• [WHAT TO WORK ON]: Present the data below as a Markdown table with the columns "No." and "Text", one numbered row per line, skipping any blank lines. Leave out the pictures.

• [RECORDS TO PROCESS]:

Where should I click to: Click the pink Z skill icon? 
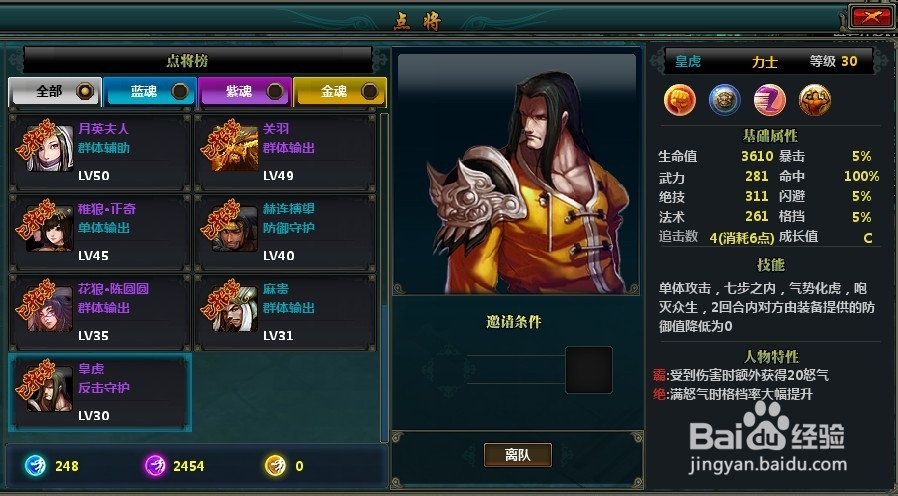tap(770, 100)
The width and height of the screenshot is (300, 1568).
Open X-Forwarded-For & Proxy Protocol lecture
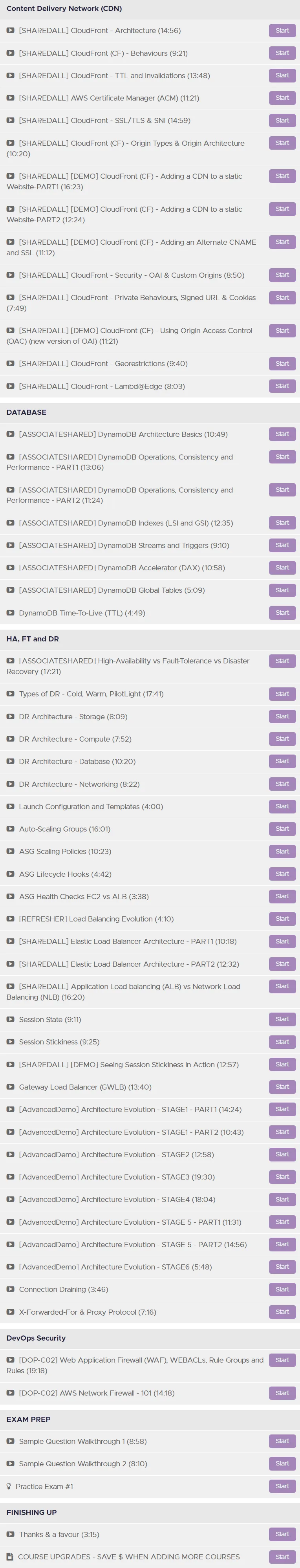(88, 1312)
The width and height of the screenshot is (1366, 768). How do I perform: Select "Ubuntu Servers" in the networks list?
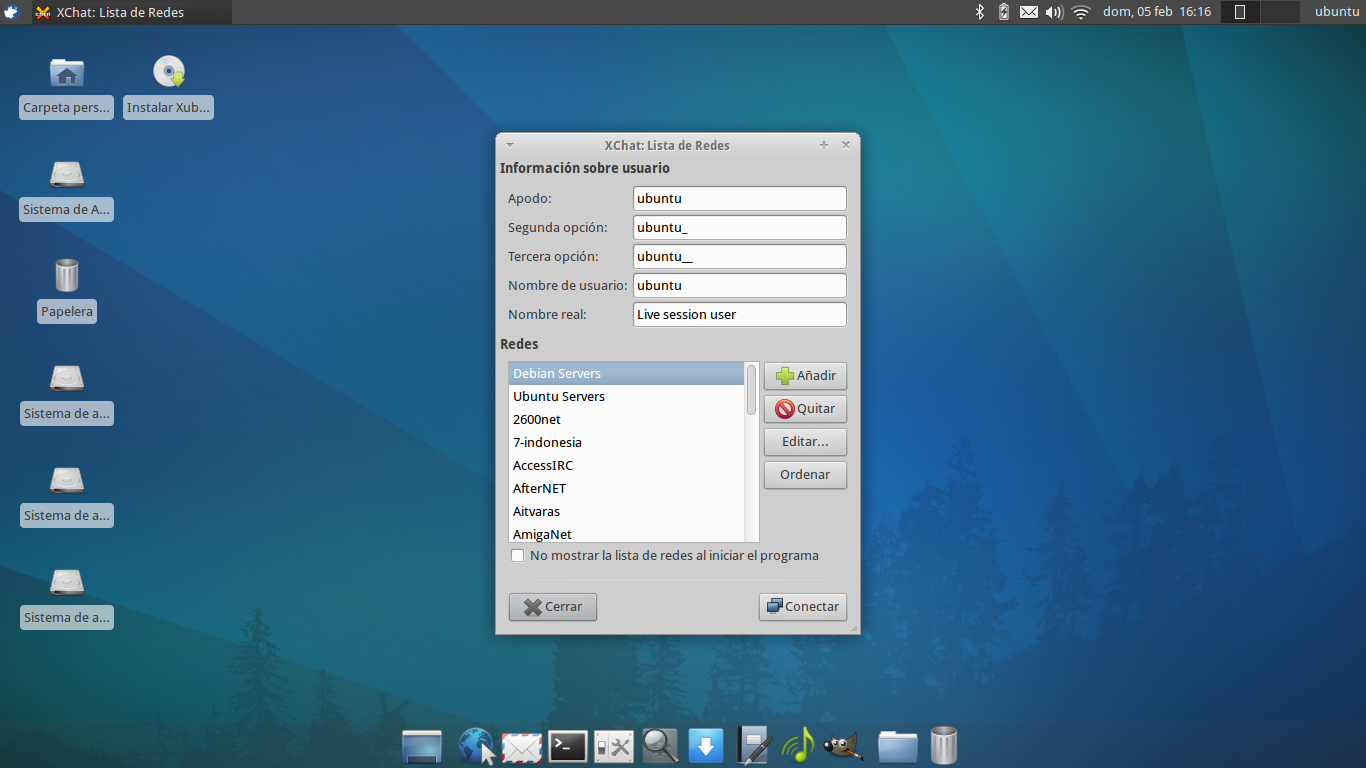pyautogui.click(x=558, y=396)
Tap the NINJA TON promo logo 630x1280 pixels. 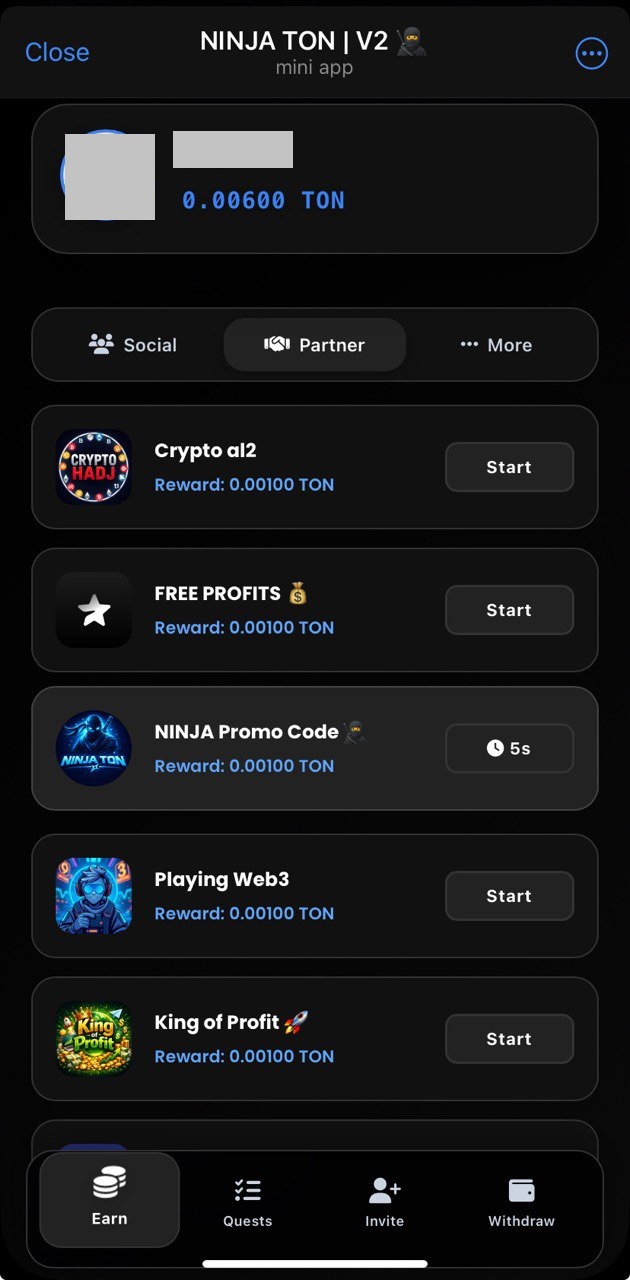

• [ANSWER FOR THE TASK]:
| No. | Text |
|---|---|
| 1 | Where should I click to: Click the pink Z skill icon?  |
| 2 | tap(770, 100) |
| 3 | The width and height of the screenshot is (300, 1568). |
| 4 | Open X-Forwarded-For & Proxy Protocol lecture |
| 5 | (88, 1312) |
| 6 | The width and height of the screenshot is (1366, 768). How do I perform: Select "Ubuntu Servers" in the networks list? |
| 7 | pyautogui.click(x=558, y=396) |
| 8 | Tap the NINJA TON promo logo 630x1280 pixels.  |